Für das erste Experiment verfolgten sie die gesamte Raubtieraktivität mit „Squid Pops“. Die von Duffy und dem MarineGEO-Team entworfenen Squid Pops ähneln Cake Pops in Cafés. Wissenschaftler befestigen ein Stück getrockneten Tintenfisch, ein überall verwendbarer Standardköder, an einem Pflock und lassen es unter Wasser, um Fische anzulocken. Nach einer Stunde überprüften die Wissenschaftler, wie viele Tintenfisch-Pops verschlungen worden waren.
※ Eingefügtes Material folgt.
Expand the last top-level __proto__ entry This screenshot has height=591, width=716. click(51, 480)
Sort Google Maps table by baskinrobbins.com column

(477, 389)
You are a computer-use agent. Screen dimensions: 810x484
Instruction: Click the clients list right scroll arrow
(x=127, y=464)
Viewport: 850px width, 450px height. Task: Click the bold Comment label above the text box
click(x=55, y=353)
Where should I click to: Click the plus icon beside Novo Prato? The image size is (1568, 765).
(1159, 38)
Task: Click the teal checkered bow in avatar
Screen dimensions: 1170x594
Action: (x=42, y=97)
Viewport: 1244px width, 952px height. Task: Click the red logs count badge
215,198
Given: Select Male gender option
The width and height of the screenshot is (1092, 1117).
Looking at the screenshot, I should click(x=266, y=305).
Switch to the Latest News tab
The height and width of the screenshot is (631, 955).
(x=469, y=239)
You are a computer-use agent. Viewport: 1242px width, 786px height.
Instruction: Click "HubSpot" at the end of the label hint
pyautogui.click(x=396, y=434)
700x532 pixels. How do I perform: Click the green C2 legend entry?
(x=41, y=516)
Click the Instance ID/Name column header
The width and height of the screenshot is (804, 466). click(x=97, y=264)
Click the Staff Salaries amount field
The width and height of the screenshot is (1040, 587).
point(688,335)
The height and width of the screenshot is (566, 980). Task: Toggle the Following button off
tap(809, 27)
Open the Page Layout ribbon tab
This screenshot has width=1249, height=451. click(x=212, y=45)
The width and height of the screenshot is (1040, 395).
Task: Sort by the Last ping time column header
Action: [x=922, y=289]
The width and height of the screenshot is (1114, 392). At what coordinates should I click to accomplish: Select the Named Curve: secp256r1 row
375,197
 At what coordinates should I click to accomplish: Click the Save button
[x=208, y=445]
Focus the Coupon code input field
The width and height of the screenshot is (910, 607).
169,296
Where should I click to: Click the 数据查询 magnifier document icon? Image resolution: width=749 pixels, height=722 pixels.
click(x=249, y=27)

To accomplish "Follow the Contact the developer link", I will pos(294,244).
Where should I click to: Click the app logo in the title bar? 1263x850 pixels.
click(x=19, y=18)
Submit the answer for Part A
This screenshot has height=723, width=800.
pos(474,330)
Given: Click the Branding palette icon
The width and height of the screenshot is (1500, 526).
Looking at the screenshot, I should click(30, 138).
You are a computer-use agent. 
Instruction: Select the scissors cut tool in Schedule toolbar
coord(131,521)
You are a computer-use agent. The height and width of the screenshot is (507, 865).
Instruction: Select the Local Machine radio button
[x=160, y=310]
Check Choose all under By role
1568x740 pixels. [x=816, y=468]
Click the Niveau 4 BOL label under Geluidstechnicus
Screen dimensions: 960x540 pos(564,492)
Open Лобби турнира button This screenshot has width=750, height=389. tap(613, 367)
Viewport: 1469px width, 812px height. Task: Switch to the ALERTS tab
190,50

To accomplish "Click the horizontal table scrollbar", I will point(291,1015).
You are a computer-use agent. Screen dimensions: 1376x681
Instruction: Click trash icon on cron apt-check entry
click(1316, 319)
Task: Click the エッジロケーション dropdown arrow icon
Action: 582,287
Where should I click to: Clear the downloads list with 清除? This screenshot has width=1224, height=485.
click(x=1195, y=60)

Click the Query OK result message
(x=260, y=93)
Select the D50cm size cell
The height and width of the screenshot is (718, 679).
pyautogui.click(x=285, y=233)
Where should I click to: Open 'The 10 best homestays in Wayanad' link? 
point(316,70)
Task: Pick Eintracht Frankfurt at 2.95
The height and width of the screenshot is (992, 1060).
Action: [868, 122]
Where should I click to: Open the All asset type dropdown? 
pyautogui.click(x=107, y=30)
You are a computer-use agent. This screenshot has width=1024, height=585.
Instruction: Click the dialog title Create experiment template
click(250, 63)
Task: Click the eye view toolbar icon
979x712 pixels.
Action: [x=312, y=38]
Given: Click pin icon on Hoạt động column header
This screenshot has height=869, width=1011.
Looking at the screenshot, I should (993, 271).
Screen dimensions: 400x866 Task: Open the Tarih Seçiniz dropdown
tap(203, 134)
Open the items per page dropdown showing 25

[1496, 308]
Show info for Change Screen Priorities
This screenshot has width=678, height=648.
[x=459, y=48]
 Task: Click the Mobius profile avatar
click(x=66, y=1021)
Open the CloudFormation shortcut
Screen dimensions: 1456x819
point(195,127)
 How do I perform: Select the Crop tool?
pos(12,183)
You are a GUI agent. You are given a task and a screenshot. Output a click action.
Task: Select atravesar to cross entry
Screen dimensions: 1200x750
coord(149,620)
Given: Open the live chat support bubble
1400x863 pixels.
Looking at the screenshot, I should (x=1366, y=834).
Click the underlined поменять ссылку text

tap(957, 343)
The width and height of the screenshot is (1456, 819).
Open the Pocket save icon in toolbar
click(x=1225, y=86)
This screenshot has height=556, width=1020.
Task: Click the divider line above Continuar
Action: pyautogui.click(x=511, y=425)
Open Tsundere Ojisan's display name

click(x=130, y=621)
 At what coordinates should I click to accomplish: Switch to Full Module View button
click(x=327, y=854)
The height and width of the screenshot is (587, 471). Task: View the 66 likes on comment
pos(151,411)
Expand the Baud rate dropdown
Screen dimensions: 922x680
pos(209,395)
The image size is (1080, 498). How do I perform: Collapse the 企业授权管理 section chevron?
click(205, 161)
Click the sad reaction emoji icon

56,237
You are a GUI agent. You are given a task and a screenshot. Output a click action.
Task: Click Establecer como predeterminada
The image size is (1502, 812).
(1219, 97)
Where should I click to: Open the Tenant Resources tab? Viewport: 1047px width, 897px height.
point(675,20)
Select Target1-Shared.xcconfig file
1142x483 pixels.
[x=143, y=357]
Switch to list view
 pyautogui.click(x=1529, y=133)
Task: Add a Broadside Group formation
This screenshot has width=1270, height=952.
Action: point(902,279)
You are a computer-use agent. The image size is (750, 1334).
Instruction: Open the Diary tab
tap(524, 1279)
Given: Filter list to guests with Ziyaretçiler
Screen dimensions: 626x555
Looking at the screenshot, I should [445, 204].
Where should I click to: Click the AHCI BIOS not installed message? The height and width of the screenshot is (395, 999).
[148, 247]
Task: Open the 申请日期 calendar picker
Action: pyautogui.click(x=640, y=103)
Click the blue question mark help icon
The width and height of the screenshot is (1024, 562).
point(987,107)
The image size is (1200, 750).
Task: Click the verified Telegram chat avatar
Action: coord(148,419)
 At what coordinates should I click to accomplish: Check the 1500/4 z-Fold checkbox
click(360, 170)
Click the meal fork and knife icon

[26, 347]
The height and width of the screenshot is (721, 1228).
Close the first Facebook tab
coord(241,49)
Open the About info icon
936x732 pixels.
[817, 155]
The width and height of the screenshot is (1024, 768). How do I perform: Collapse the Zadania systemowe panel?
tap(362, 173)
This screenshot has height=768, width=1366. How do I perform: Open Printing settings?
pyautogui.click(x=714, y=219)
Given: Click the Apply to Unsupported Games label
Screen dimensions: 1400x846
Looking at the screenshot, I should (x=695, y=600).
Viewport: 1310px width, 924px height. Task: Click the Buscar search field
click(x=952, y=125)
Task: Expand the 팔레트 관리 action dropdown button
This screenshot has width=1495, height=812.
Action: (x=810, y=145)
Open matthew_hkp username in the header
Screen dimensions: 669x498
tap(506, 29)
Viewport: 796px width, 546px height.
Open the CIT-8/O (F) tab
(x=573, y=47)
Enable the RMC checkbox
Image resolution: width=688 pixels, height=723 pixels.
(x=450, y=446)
Die Ergebnisse bestätigten ihre Vermutung: An wärmeren Standorten war die Prädation intensiver; in kälteren Gewässern (unter 68 Grad F) fiel die Prädation auf nahezu Null.
„Diese Temperaturschwelle stellt einen ökologischen Wendepunkt in diesen marinen Küstenökosystemen dar, oberhalb dessen die Prädationsintensität zunimmt“, sagte Amy Freestone, Co-Autorin und außerordentliche Professorin für Biologie an Tempel-Universität. „Mit dem Klimawandel werden mehr Küstengewässer diesen Wendepunkt überschreiten oder sich noch weiter erwärmen, was die Funktionsweise dieser Ökosysteme grundlegend verändert.“
Leben in einem reißenden Meer
Aber das beantwortete nicht die dringendere Frage: Was bedeutet ein heißerer, hungrigerer Ozean für den Rest des Lebens im Nahrungsnetz?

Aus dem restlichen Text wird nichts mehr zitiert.